Dossier : IMM-7357-10

Référence : 2011 CF 946

[TRADUCTION FRANÇAISE CERTIFIÉE, RÉVISÉE]

Ottawa (Ontario), le 28 juillet 2011

En présence de monsieur le juge Harrington

 

ENTRE :

 

MARTINEZ RODRIGUEZ, NANCY CAROLINA

 

 

 

 

demanderesse

 

et

 

 

 

 

 

 

 

LE MINISTRE DE LA CITOYENNETÉ

ET DE L’IMMIGRATION

 

 

 

 

 

défendeur

 

 

           MOTIFS DE L’ORDONNANCE ET ORDONNANCE

 

 

[1]               Mme Martinez Rodriguez, qui est citoyenne salvadorienne, a voulu rendre visite à sa tante au Canada. Elle s’est rendue à l’ambassade du Canada à Guatemala afin d’obtenir un visa de résident temporaire. L’agente des visas lui a dit que, pour ce faire, il fallait qu’elle consente à la perte de son statut de résidente permanente du Canada et à l'abandon de tout droit d’appel dont elle aurait éventuellement pu disposer par ailleurs. Jusqu’à ce moment-là, elle ne savait pas qu’elle était, selon les documents des autorités canadiennes, résidente permanente du Canada, étant donné qu’elle ne s’y était rendue que deux fois auparavant, munie chaque fois de visas de visiteur. Elle a signé le formulaire.

 

[2]               Par la suite, elle a tenté d'interjeter appel devant la Section d’appel de l’immigration (SAI) de la Commission de l’immigration et du statut de réfugié du Canada. La SAI a conclu qu’elle n’avait pas compétence, puisque Mme Martinez Rodriguez avait perdu son statut de résidente permanente. C’est sur cette décision que porte la présente demande de contrôle judiciaire.

 

Les faits

 

[3]               Mme Martinez Rodriguez a accompagné ses parents au Canada en 1991, où ils ont obtenu le statut de résident permanent. Elle était alors âgée de six ans. Lorsque ses parents ont quitté le Canada pour retourner au El Salvador deux mois plus tard, elle les a accompagnés. Elle est revenue au Canada en 1998 et en 2000, chaque fois munie d’un visa de visiteur. L’année dernière, elle a présenté une demande pour obtenir un autre visa de visiteur temporaire en vue de visiter sa tante qui réside au Canada.

 

[4]               Cette fois-ci, l’agente des visas s’est rendue compte que Mme Martinez Rodriguez avait obtenu le statut de résidente permanente en 1991. Toutefois, il était évident qu’elle n’avait pas satisfait à l’obligation de résidence, étant donné qu’elle n’avait pas passé une seule journée au Canada au cours des dix années précédentes.

 

[5]               Est donc en cause l’article 31 de la Loi sur l’immigration et la protection des réfugiés (LIPR), plus précisément le paragraphe 3, lequel dispose :


 (1) Il est remis au résident permanent et à la personne protégée une attestation de statut.

 

(2) Pour l’application de la présente loi et sauf décision contraire de l’agent, celui qui est muni d’une attestation est présumé avoir le statut qui y est mentionné; s’il ne peut présenter une attestation de statut de résident permanent, celui qui est à l’extérieur du Canada est présumé ne pas avoir ce statut.

 

 

 

 

 

 

 

(3) Il est remis un titre de voyage au résident permanent qui se trouve hors du Canada et qui n’est pas muni de l’attestation de statut de résident permanent sur preuve, à la suite d’un contrôle, que, selon le cas :

 

 

a) il remplit l’obligation de résidence;

 

 

b) il est constaté que l’alinéa 28(2)c) lui est applicable;

 

c) il a été effectivement présent au Canada au moins une fois au cours des 365 jours précédant le contrôle et, soit il a interjeté appel au titre du paragraphe 63(4) et celui-ci n’a pas été tranché en dernier ressort, soit le délai d’appel n’est pas expiré.

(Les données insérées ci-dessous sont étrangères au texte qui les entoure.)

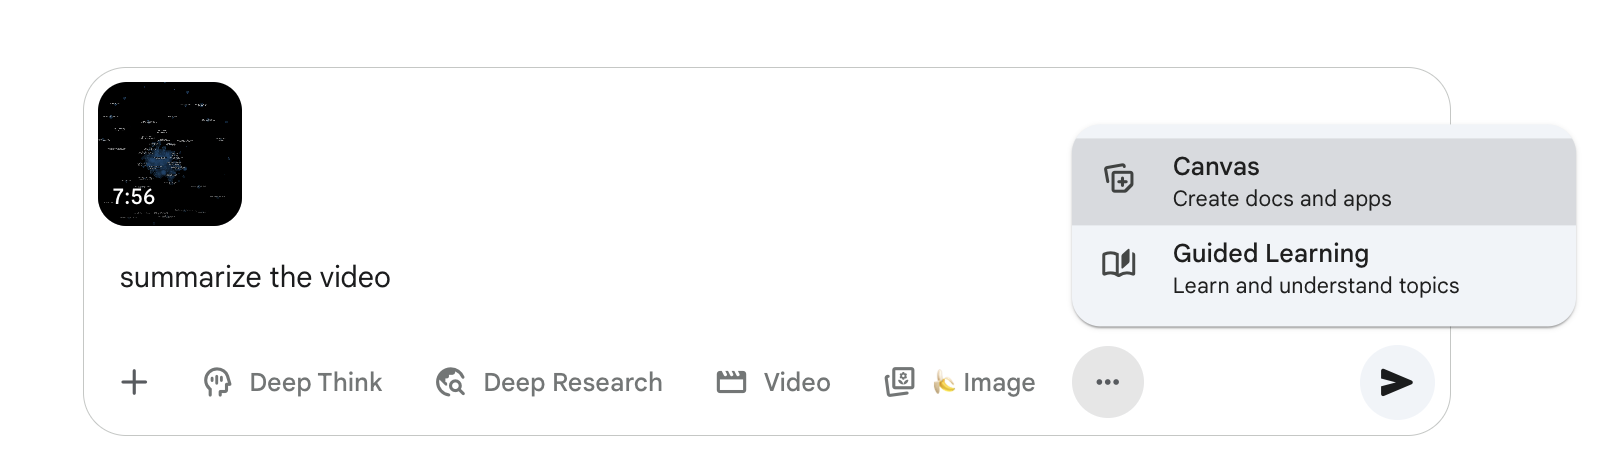Click the "summarize the video" prompt text
Screen dimensions: 1618x468
pos(255,277)
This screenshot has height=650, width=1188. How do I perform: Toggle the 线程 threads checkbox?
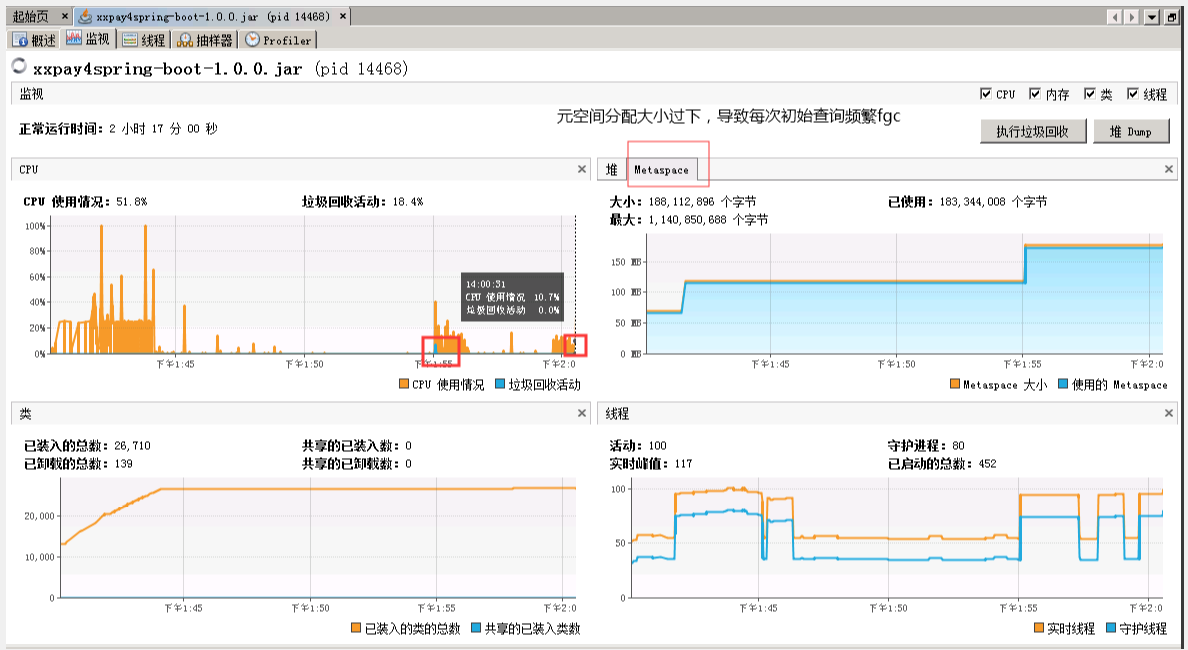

 (1) A permanent resident and a protected person shall be provided with a document indicating their status.

 

(2) For the purposes of this Act, unless an officer determines otherwise

 

(a) a person in possession of a status document referred to in subsection (1) is presumed to have the status indicated; and

 

(b) a person who is outside Canada and who does not present a status document indicating permanent resident status is presumed not to have permanent resident status.

 

(3) A permanent resident outside Canada who is not in possession of a status document indicating permanent resident status shall, following an examination, be issued a travel document if an officer is satisfied that

 

(a) they comply with the residency obligation under section 28;

 

(b) an officer has made the determination referred to in paragraph 28(2)(c); or

 

(c) they were physically present in Canada at least once within the 365 days before the examination and they have made an appeal under subsection 63(4) that has not been finally determined or the period for making such an appeal has not yet expired.

 

 

[6]               Ainsi, selon ces dispositions, l’agente des visas ne pouvait remettre un titre de voyage à Mme Martinez Rodriguez, et on ne pouvait lui accorder un visa de résident temporaire en raison de son statut de résident permanent.

 

[7]               En vue de contourner cet obstacle, elle a signé un document, en anglais, intitulé : « Acceptation de la décision sur l’obligation de résidence et abandon du droit d’appel entraînant la perte du statut en vertu de l’alinéa L46(1)b). » Ce document comportait deux parties, qu’elle a toutes deux signées. La première s’intitulait : « Acceptation volontaire de la décision de non-respect de l’obligation de résidence » et la seconde : « Abandon volontaire du droit d’appel de la décision concernant l’obligation de résidence au titre de l’article  28 de la Loi sur l’immigration et la protection des réfugiés. » L’article 28 énonce certaines obligations en matière de résidence. Aux termes de celui-ci, Mme Martinez Rodriguez aurait dû passer au moins 730 jours au Canada au cours des cinq dernières années. Toutefois, l'agent peut constater qu’il y a des considérations d’ordre humanitaire qui justifient le maintien du statut de résident permanent, malgré le manquement à l’obligation de résidence.

 

[8]               L’article 46 de la LIPR énonce les faits qui emportent perte du statut de résident permanent. Par exemple, l'alinéa 46(1)b), dispose :

(1) Emportent perte du statut de résident permanent les faits suivants :

 

b) la confirmation en dernier ressort du constat, hors du Canada, de manquement à l’obligation de résidence;

(1) A person loses permanent resident status

 

[…]

 

(b) on a final determination of a decision made outside of Canada that they have failed to comply with the residency obligation under section 28;

 

[9]               Enfin, le paragraphe 63(4) de la LIPR dispose :

(4) Le résident permanent peut interjeter appel de la décision rendue hors du Canada sur l’obligation de résidence.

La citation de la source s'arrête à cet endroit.